::: Items

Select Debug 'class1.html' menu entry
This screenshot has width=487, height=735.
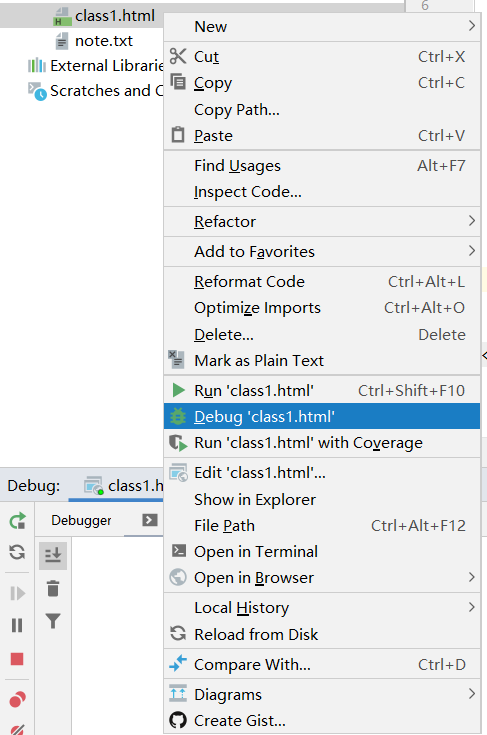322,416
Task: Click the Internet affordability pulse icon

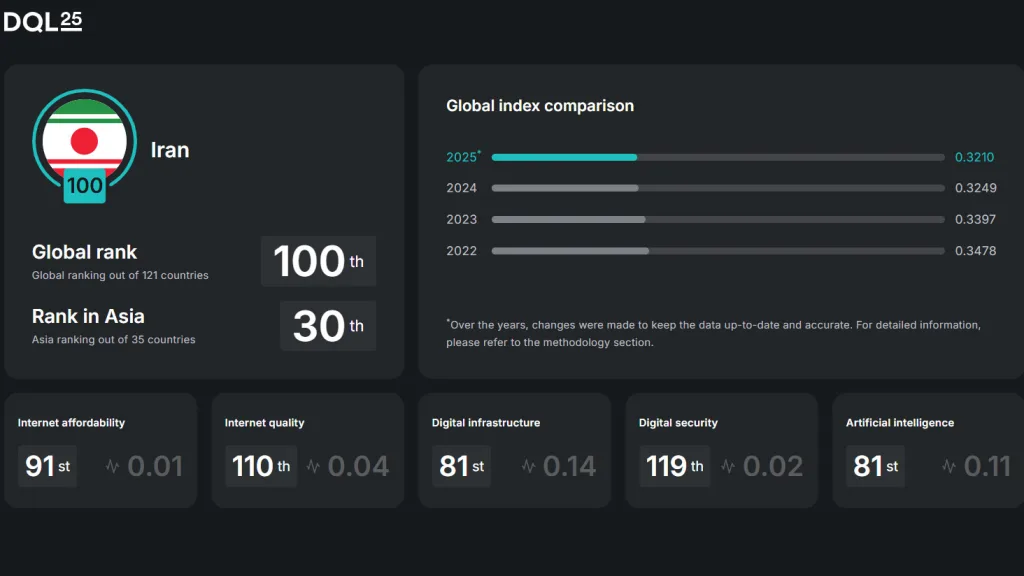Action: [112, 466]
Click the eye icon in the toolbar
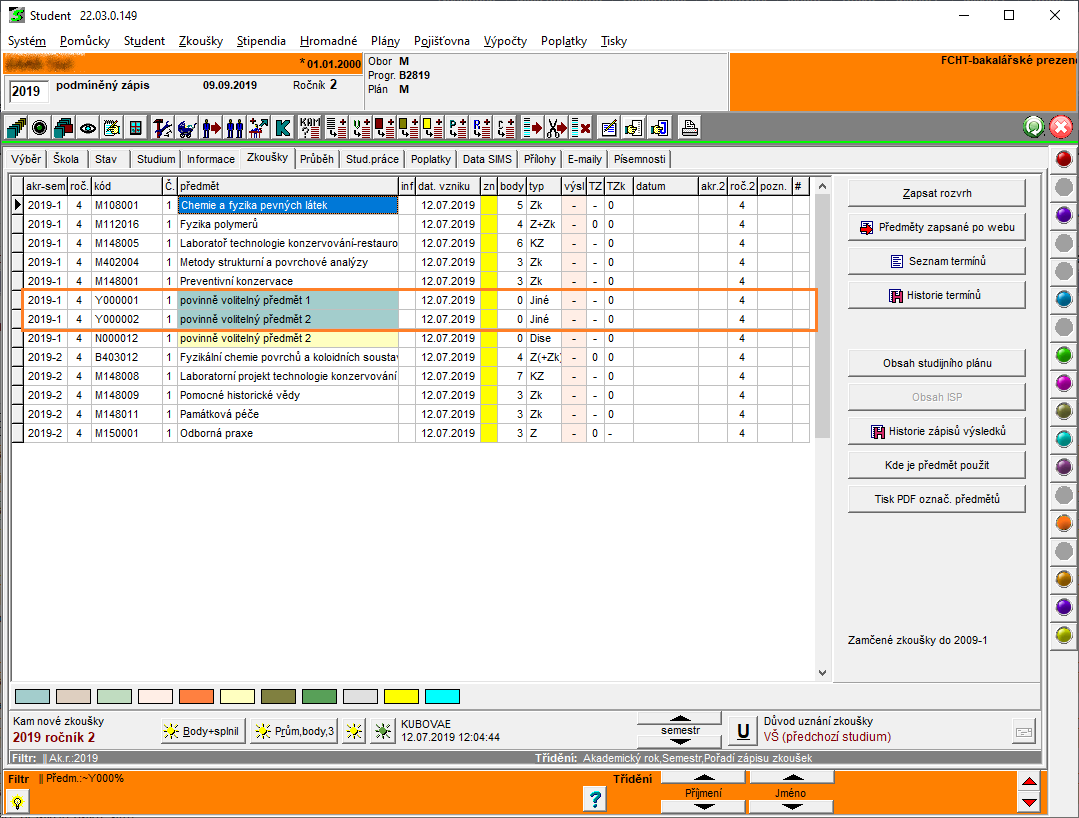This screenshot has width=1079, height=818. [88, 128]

::::::

§ **What is expected**: Starting at the line that contains "Task: Click the" and ending at the last line of the items, put each line into a JSON list of strings, one string per line. Leave out blank lines and the pictures.

§ **Written response**:
[
  "Task: Click the Internet affordability pulse icon",
  "Action: [112, 466]",
  "Click the eye icon in the toolbar",
  "This screenshot has width=1079, height=818. [88, 128]"
]